- [TASK STATEMENT]: Pull out every line of the material below that contains the string "screenshot", matching case exactly.

[start RECORDS FOR THE EXERCISE]

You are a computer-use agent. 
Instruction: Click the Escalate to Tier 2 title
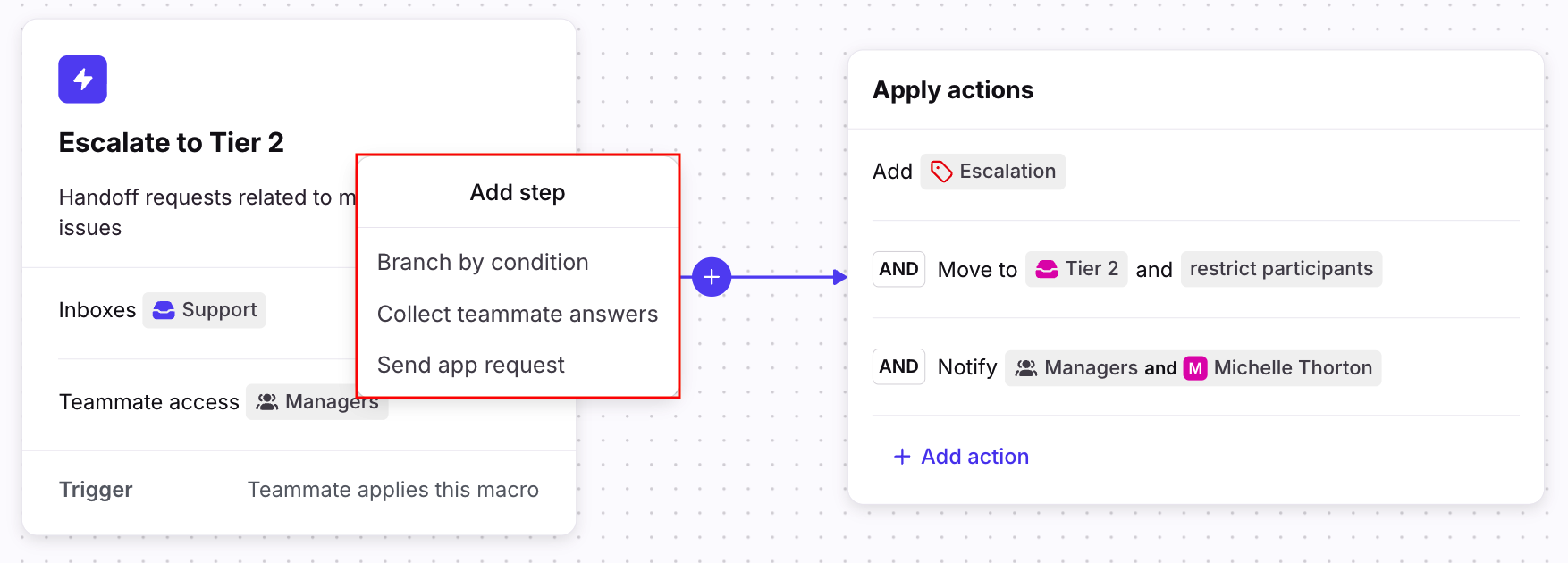171,142
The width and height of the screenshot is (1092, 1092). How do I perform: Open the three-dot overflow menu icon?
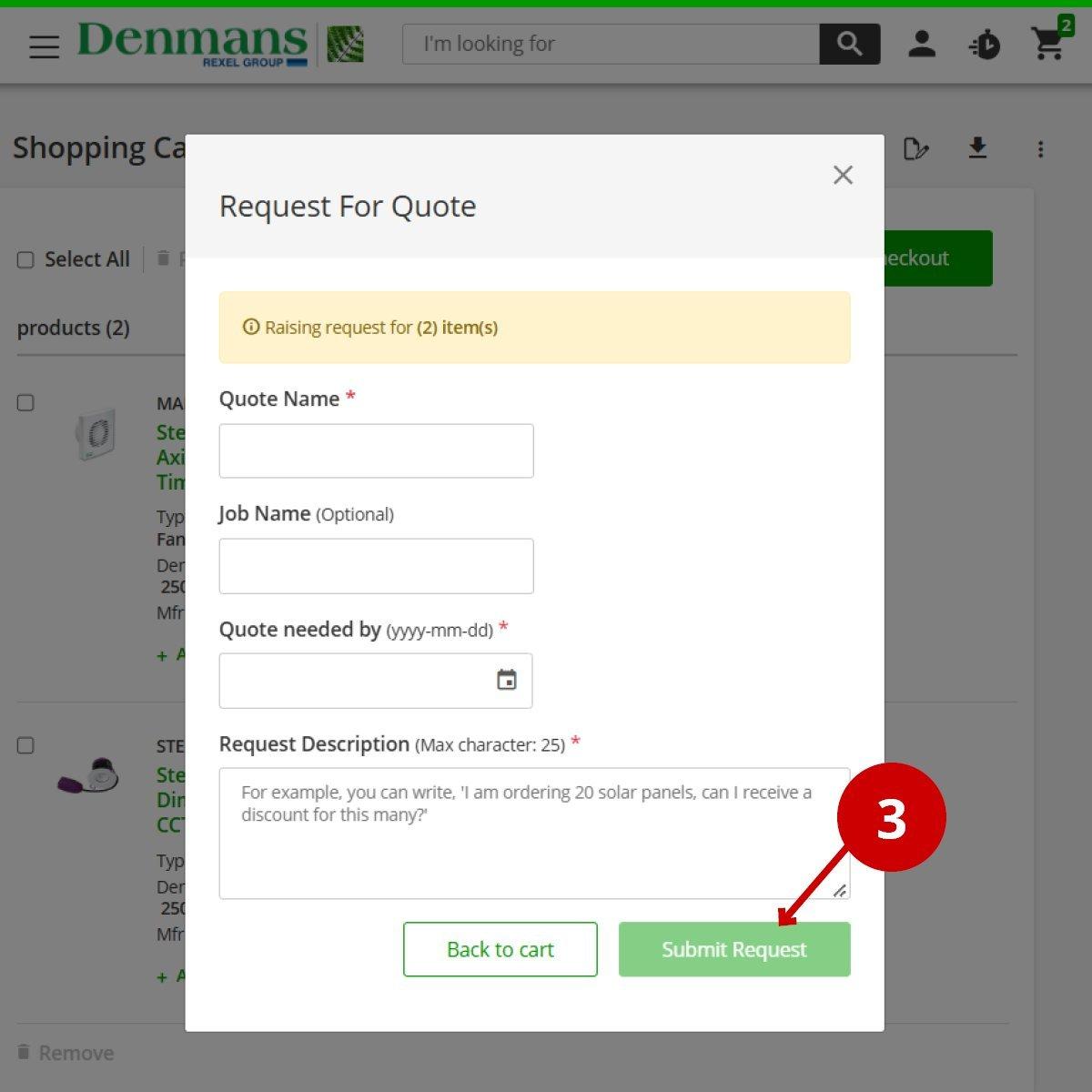coord(1040,148)
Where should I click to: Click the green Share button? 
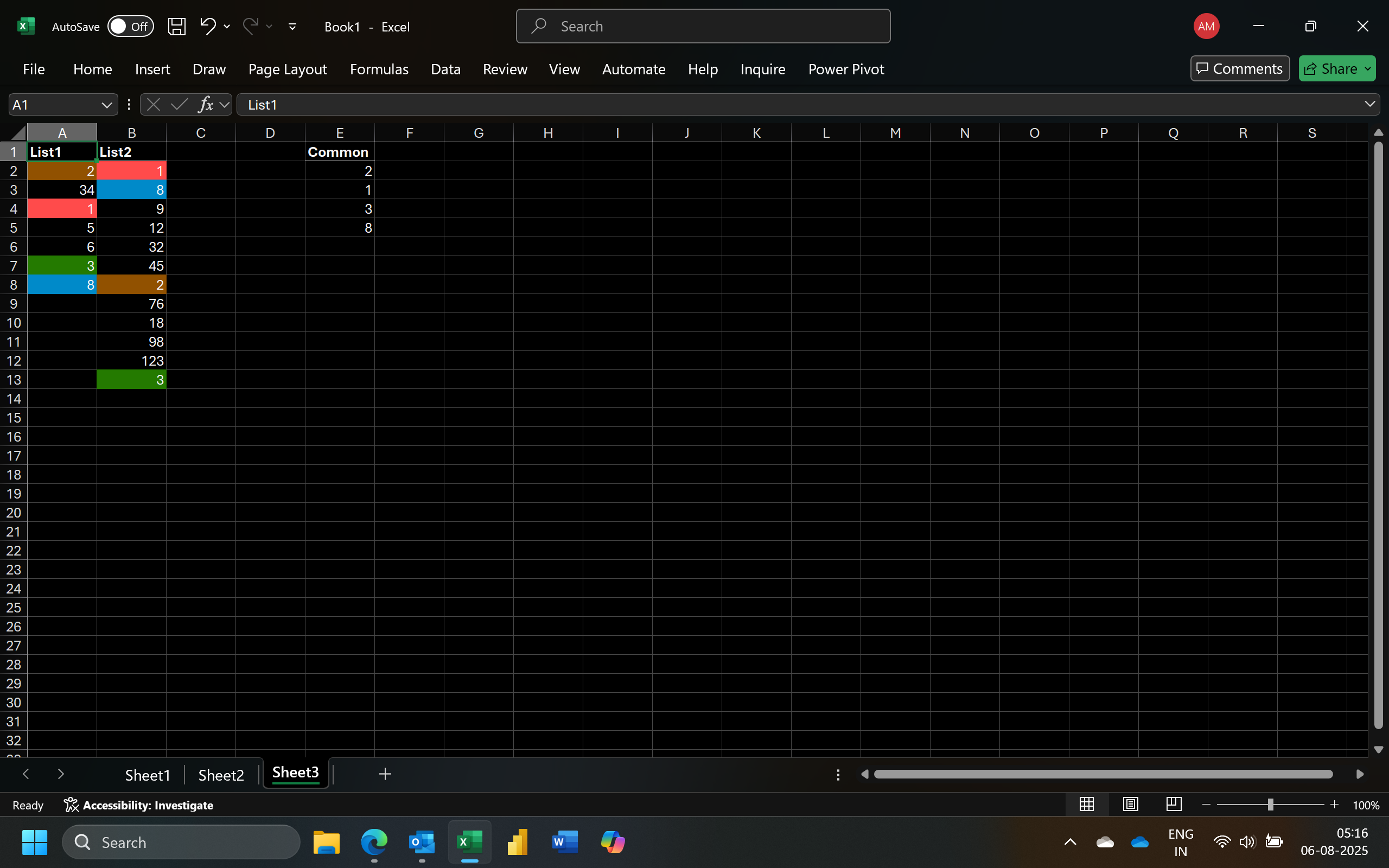tap(1330, 69)
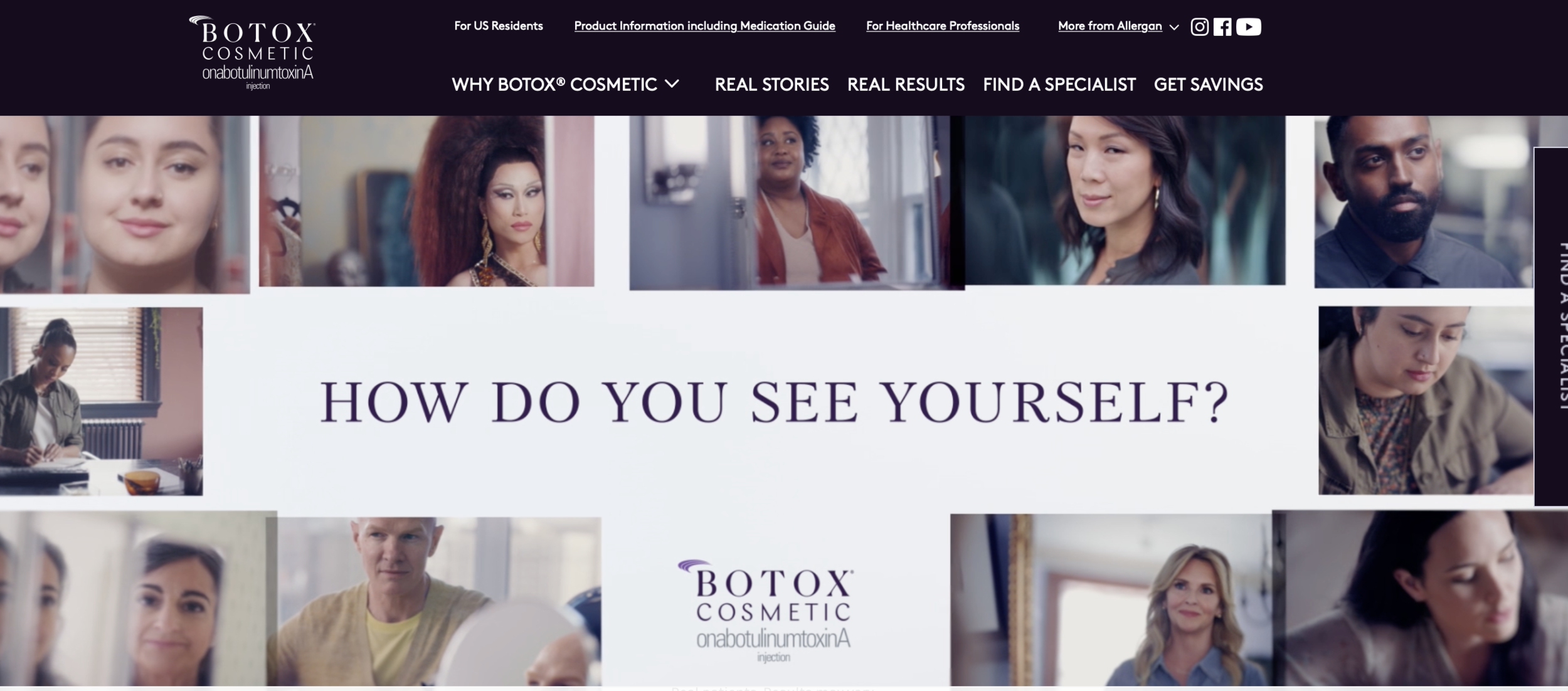Open the Real Results page

pyautogui.click(x=906, y=85)
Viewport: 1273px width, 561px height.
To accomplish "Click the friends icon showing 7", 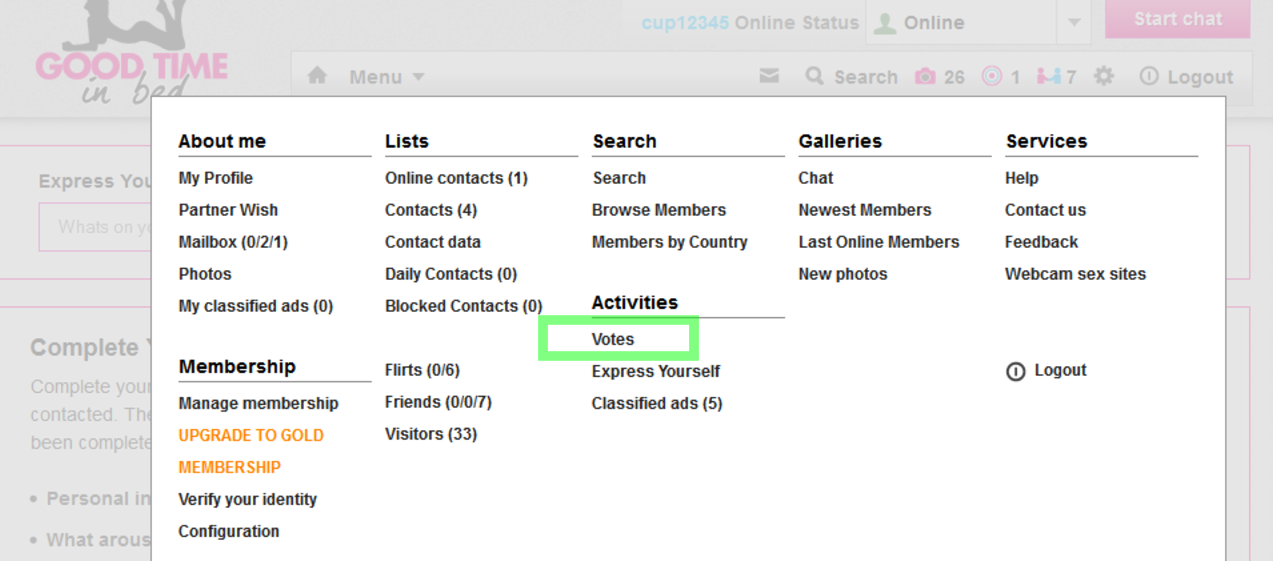I will [x=1048, y=76].
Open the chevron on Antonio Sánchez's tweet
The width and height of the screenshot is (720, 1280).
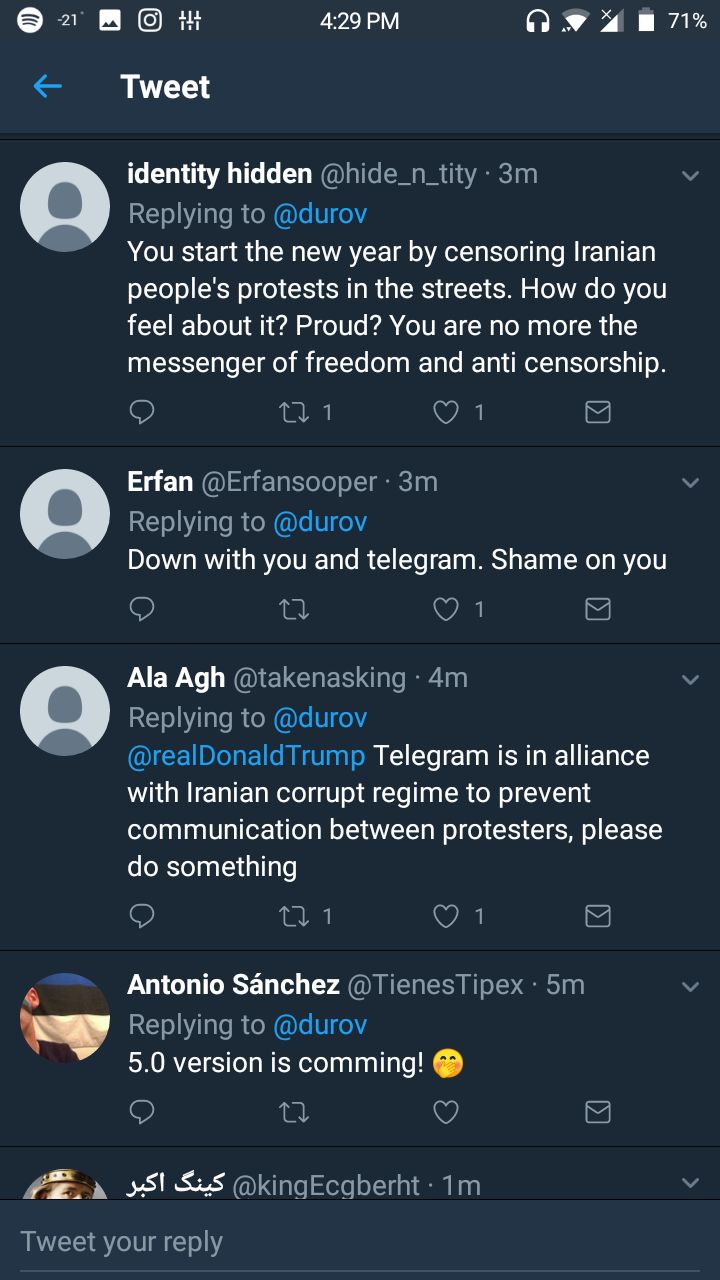tap(690, 987)

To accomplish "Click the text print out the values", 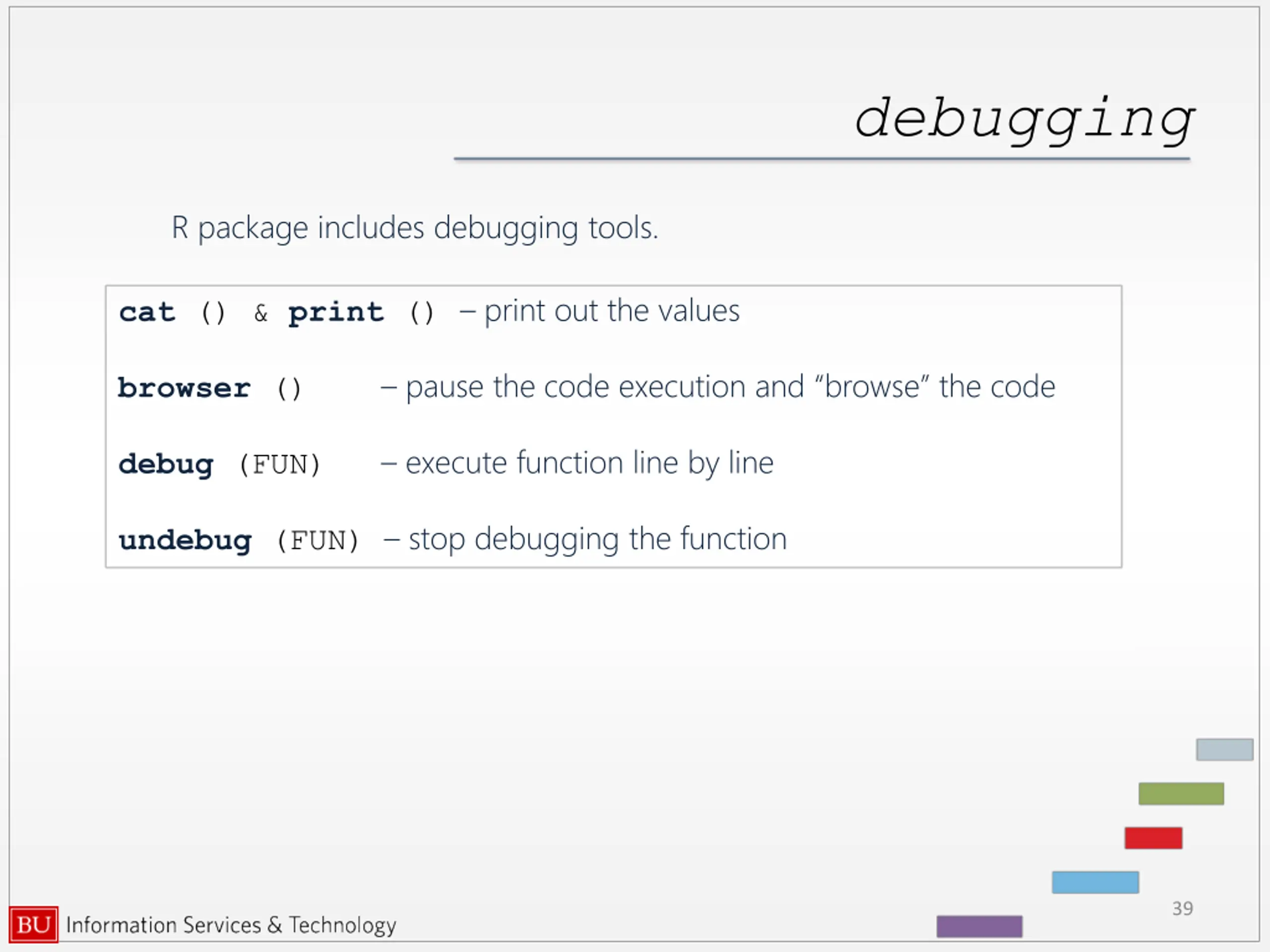I will pos(612,312).
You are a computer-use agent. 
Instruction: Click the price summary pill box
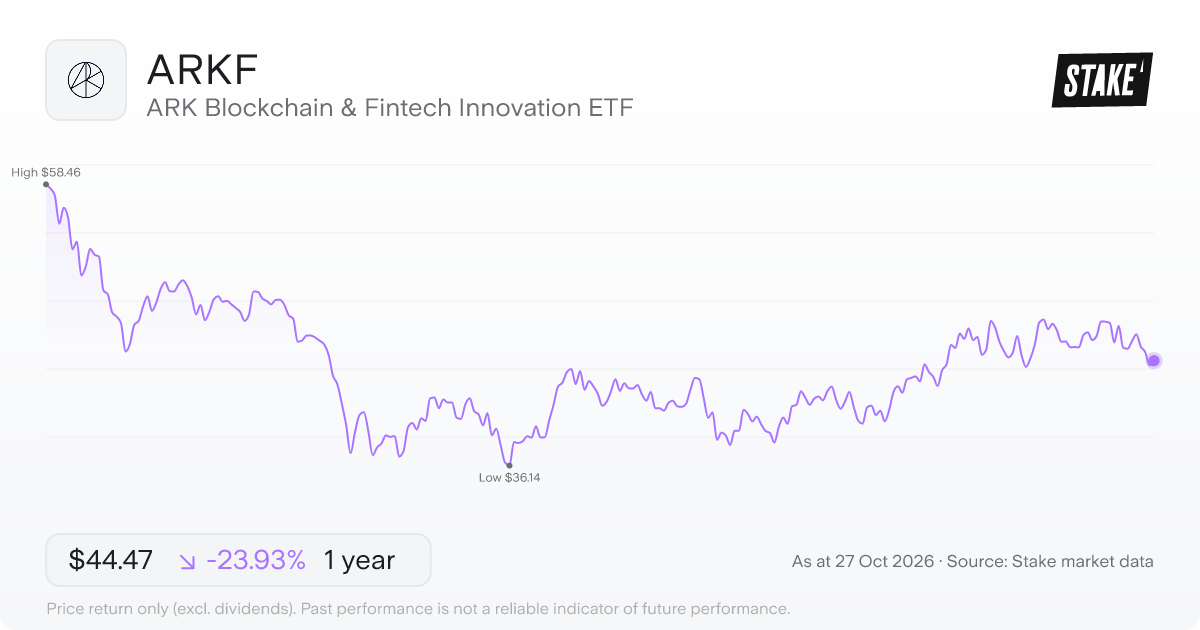238,560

[end RECORDS FOR THE EXERCISE]

- [OUTPUT FOR THIS TASK]:
The width and height of the screenshot is (1092, 1092). How do I perform: Open the three-dot overflow menu icon?
The width and height of the screenshot is (720, 1280).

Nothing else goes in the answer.